In concert with the eight-speed steptronic transmission, the powerplant fills the cab with a symphony of automotive excitement, propelling you forward with head snapping vigor. Side note on the accelerator; I noticed that, at very low speed, the 7 tended to lurch forward until I either depressed the pedal further or released it completely. It was never really a problem, but can feel slightly disconcerting. I suppose the car just resents being driven slowly, particularly because it handles so effortlessly well, above the speed limit and within my own humble speed threshold.
The 7 tucks into corners with high-speed nonchalance, as if gravity were an old school chum who, while obscenely successful, just isn't worth being intimidated by; after all, you’ve seen their pale legs in purple gym shorts long ago. Which is to say that, even when I tried to push the 7, it always offered a smooth yet nuanced road feel that exuded confidence and competence. The car’s double aluminium track control arm front axle and the Integral-V rear axle are exclusive BMW designs, and combine with rear axle air suspension and hydraulic rack-and-pinion steering (with on demand steering servo pump) to create a ride quality that is classic BMW. And this is where the 7 really earns its luxury stripes because, picturesque scenery or not, this is a car that I can imagine enjoying on long drives.

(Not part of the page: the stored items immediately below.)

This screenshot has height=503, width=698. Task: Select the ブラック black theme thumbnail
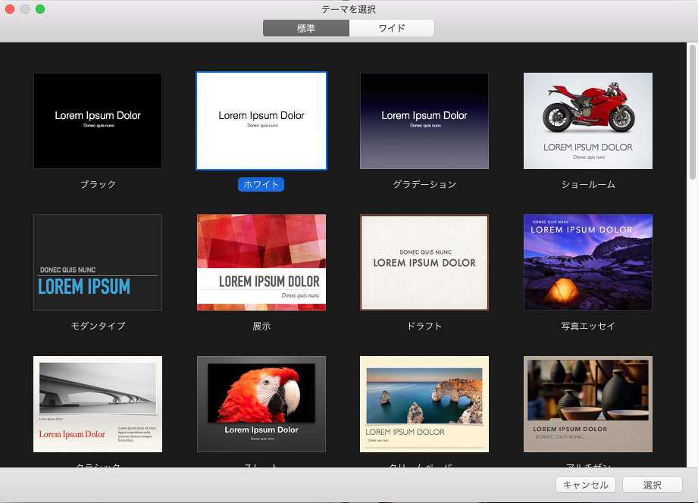click(x=98, y=120)
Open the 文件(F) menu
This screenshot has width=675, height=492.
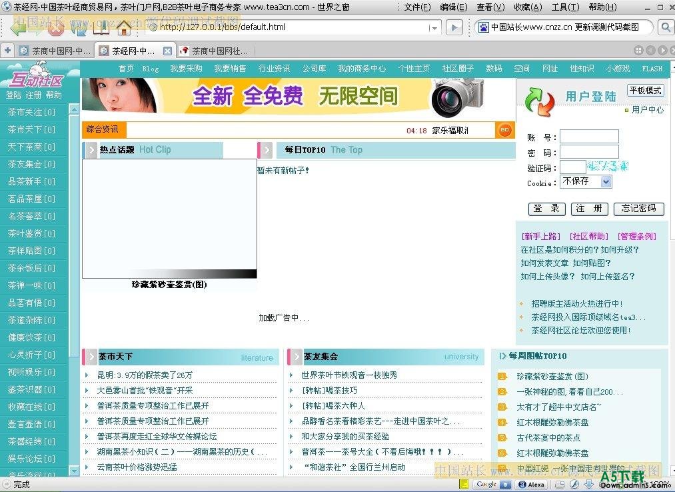417,7
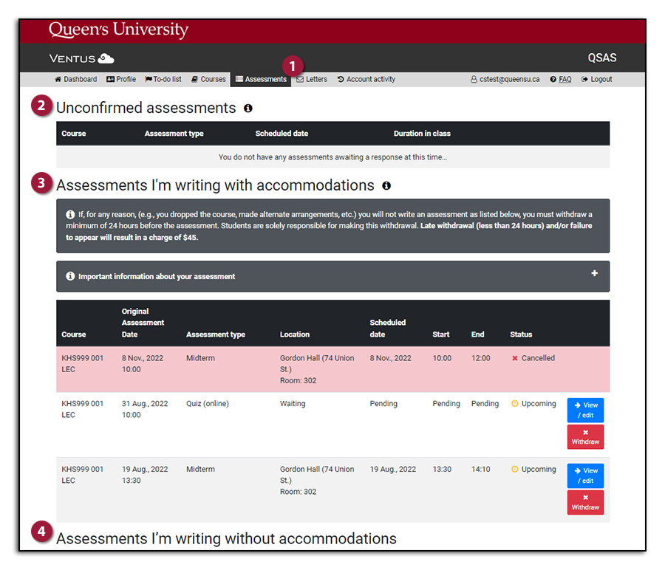Viewport: 665px width, 570px height.
Task: Click cstest@queensu.ca account email
Action: pos(505,80)
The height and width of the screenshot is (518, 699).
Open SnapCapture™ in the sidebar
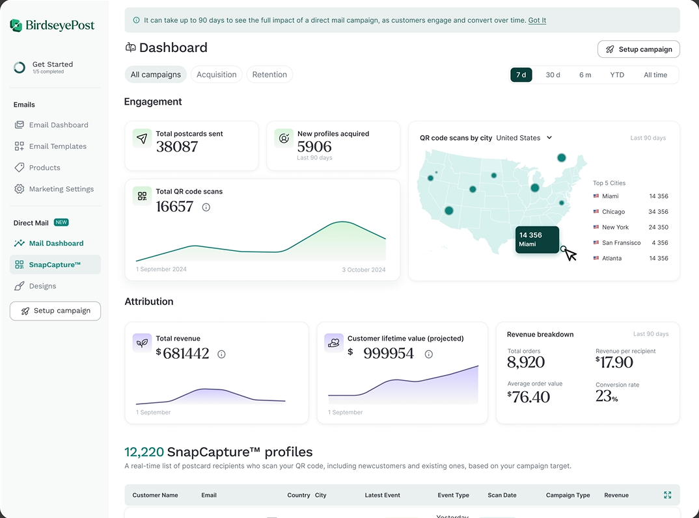pyautogui.click(x=55, y=265)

The steering has a nice heft to it, it’s on the lighter side and very comfortable across various driving conditions. Body roll is mitigated by active roll stabilization, and the electronically adjustable suspension sets the car up nicely for comfy and/or spirited driving, depending on what you’re up for. The brakes offer plenty of stopping power but could maybe be a tad more linear, although we always felt incredibly safe and assured in the 7.
The car’s drivetrain is buttery beyond belief, and the rev band offers continuous torque making you to ponder whether Bentley has the “plateau” market cornered. In the blink of an eye you’ll be going faster than you realized, and hopefully it won’t be the flash of a traffic cam that alerts you to your folly. That’s because this thing is weirdly quiet when hauling serious, er, donkey. Throttle tip-in feels a teensy bit laggy here, which is counterintuitive given all the torque this car enjoys, but then it’s passed in an instant and you’re silently rocketing up to wherever your comfort level is vis-á-vis speed and your surroundings.

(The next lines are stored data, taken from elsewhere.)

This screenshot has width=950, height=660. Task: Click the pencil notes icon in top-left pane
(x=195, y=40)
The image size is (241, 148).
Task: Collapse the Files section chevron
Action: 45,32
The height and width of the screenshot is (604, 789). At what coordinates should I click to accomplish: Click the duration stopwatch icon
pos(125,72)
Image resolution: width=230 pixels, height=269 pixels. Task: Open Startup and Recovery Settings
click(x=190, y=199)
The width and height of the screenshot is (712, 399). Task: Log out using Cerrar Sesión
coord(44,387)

While I personally like the 7’s unique looks, which are intended as the crown jewel of the BMW stable, I had one person volunteer that they found the design a tad odd. Well, I’ll go on record as liking things that are odd, lest every car wind up looking like a Camry---not that there’s anything wrong with that. One component of the 7’s formidable touring credentials, is its full size, VIP-worthy back seats. Alternately, if your idea of a VIP is an antique desk or, maybe a Shetland pony; the rear seats can be folded down to reveal plenty of volume for storage. The storage space is large enough that the 7 easily outpaces the 5 series, and is probably closer to the X5 when it comes to hauling your possessions around.

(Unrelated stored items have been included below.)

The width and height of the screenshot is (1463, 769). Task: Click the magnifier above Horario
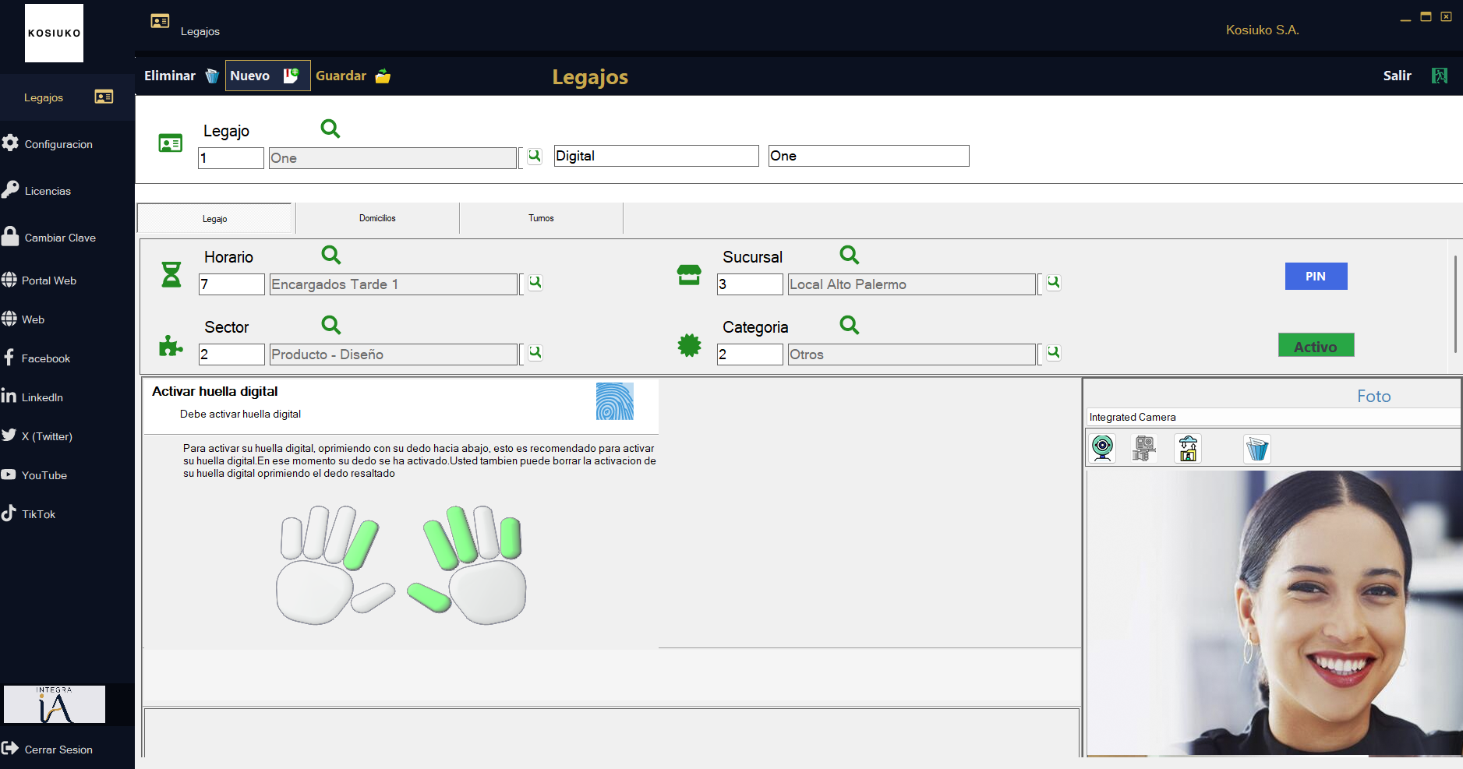(330, 255)
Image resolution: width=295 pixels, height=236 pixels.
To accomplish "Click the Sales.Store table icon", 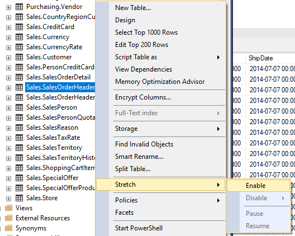I will pos(19,198).
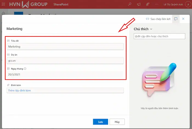Click the people network icon in header
Image resolution: width=192 pixels, height=129 pixels.
tap(148, 4)
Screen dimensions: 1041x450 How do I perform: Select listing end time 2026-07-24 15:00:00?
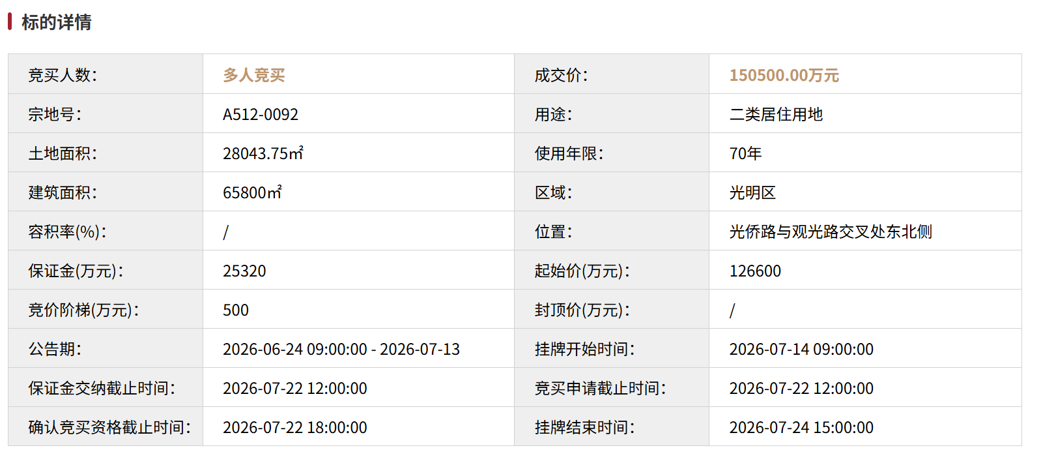click(x=801, y=427)
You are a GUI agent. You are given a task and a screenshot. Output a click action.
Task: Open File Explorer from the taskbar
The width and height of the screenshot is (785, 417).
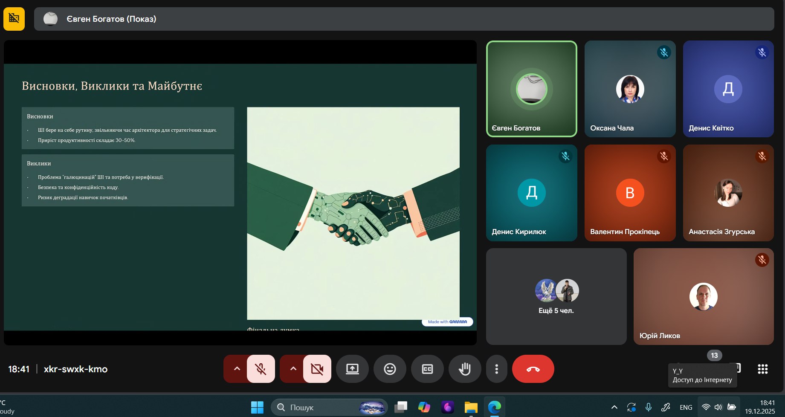(x=471, y=407)
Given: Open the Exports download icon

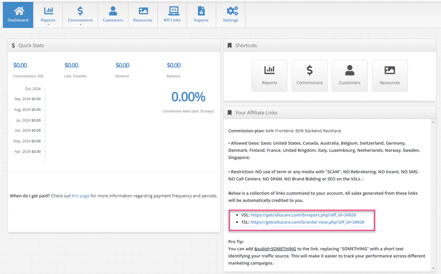Looking at the screenshot, I should click(x=201, y=11).
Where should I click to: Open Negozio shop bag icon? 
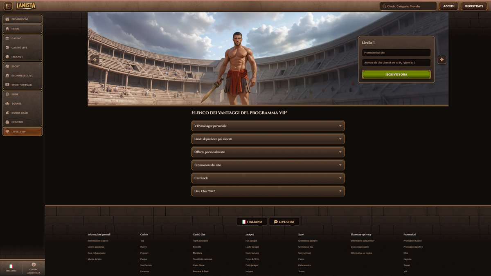coord(7,122)
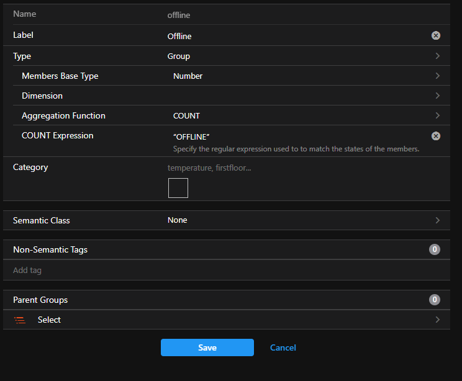This screenshot has width=462, height=381.
Task: Focus the COUNT Expression input field
Action: 301,137
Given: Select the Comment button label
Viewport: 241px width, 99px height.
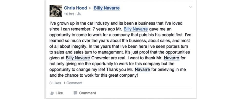Looking at the screenshot, I should coord(88,93).
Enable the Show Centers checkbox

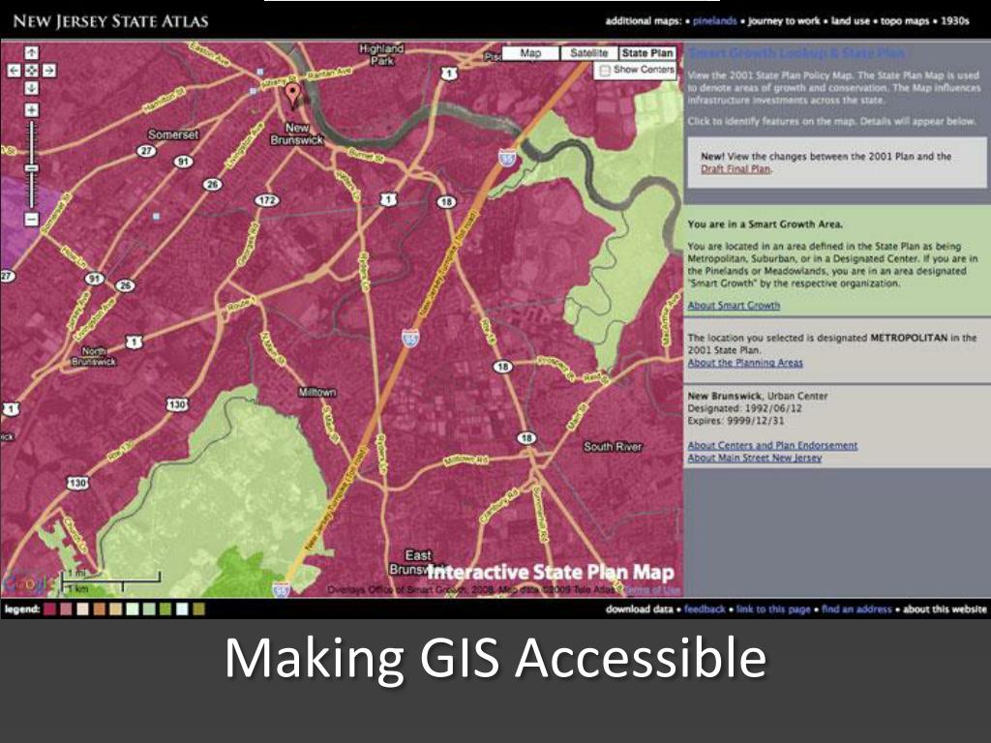(x=605, y=70)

We were also very impressed with the car’s implementation of lane control, which is perhaps the most elegant version we’ve seen. It comes WiFi equipped, and loaded with BMW apps for accessing social media. Add to which, it’s one of the few cars in which you can feel equally at home behind the wheel or in the back seat. In fact, with BMW’s remote parking functionality, you don’t have to be in the driver’s seat at all— pretty cool.
Check out the below interior photo gallery
BMW already had a good thing going with the 7 series, and the good news here is they haven’t managed to muck it up. One question though, should we be expecting a coupé called the 8 series any time now? Probably not but if they ever did I suppose, “a rose by any other name would smell as sweet.